In relation to its phenol demand and the cost of benzene, a second buyer said: “Benzene did not stimulate demand. You need to look beyond the last two months and look at the last 12 months when [benzene] prices increased. Our [phenol] prices have decreased a little, but it’s not had much impact on our demand because feedstock prices are still at a high level.”
The buyer added that despite planned shutdowns and reduced operating rates on phenol, it could source all the volume it needed.
“From what I see nobody has any issues to supply material and everybody is happy if I take additional volume.”
European operating rates for phenol have been at 70-80% since the middle of July 2012 because of declining demand in Europe and Asia for phenol and its derivatives.
A third buyer consuming phenol for nylon intermediates said the phenol market felt “extremely quiet”, with the drop in benzene having no impact on its downstream demand.

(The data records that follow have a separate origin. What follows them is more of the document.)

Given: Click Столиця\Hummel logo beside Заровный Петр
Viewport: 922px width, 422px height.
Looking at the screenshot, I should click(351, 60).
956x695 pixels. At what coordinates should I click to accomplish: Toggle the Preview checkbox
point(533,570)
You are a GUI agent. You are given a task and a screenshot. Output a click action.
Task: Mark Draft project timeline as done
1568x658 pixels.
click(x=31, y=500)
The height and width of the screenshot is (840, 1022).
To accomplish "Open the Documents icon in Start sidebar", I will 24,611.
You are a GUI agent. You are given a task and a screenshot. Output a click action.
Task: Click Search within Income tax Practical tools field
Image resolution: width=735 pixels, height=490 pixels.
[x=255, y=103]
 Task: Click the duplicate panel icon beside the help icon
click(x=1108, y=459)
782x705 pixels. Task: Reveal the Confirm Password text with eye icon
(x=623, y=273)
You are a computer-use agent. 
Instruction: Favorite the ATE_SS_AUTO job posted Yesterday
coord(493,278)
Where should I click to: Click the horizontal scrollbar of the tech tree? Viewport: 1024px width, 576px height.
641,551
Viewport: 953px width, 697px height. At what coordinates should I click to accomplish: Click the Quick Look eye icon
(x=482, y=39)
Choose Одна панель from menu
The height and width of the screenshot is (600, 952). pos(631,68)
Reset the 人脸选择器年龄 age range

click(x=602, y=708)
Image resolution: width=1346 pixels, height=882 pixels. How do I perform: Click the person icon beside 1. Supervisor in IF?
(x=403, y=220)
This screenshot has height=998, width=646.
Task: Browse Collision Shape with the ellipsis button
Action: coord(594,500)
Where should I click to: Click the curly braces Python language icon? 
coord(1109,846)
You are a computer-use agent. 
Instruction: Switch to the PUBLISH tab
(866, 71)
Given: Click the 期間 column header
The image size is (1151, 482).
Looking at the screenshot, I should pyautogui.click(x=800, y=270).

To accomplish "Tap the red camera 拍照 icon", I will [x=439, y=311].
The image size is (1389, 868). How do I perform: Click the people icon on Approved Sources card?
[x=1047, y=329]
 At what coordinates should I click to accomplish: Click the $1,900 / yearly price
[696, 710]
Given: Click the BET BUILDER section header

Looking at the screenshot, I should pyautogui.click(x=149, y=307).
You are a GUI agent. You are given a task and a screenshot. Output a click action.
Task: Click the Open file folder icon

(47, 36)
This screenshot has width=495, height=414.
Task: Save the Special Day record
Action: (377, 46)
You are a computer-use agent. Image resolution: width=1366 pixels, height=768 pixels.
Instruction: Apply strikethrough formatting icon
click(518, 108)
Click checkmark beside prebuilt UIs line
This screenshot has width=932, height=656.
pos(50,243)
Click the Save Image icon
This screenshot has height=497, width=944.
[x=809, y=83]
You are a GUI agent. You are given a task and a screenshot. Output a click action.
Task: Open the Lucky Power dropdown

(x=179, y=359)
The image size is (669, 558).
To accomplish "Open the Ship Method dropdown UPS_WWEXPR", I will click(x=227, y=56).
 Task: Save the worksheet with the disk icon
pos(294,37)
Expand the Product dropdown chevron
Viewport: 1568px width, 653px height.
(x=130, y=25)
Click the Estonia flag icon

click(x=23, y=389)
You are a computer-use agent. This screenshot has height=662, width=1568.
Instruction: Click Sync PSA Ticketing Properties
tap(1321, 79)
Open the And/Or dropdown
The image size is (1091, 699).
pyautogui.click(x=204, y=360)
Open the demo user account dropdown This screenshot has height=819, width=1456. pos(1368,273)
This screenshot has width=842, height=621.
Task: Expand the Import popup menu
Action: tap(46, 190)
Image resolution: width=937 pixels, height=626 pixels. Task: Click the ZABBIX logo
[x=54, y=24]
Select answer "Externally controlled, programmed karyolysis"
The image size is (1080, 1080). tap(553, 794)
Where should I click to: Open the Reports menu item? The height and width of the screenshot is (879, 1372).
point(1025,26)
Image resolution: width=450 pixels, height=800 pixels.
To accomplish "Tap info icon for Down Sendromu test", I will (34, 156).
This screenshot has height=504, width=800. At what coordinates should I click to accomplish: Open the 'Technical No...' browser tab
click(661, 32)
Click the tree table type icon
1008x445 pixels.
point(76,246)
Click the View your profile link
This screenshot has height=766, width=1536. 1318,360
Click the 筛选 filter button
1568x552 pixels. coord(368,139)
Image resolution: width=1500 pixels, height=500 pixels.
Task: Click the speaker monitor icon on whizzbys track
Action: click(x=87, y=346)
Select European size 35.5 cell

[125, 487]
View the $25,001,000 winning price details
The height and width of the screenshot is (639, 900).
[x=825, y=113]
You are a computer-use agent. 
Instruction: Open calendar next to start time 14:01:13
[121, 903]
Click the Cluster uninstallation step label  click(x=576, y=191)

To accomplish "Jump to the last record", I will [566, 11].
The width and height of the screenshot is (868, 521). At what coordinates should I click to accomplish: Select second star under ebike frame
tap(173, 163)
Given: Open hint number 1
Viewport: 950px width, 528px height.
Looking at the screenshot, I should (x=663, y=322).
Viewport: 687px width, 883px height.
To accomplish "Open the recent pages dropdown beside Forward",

“For us some applications are still suffering and it’s not good in certain countries. Engineering plastics is doing okay but the automotive situation is not good and volumes are below their usual levels. But textiles are doing quite well,” the buyer said.
“From March and April the situation has got better but I think May will be flat with April,” the buyer concluded.
Producers concurred that their demand for phenol was no better or worse because of benzene.
“Nothing really has changed. Demand is the same,” said one producer.
A second producer described its phenol demand as steady, but in relation to the high cost of benzene and its impact on demand, it said: “This is the new normal – get used to it. What people are really watching is credit risk and working capital.”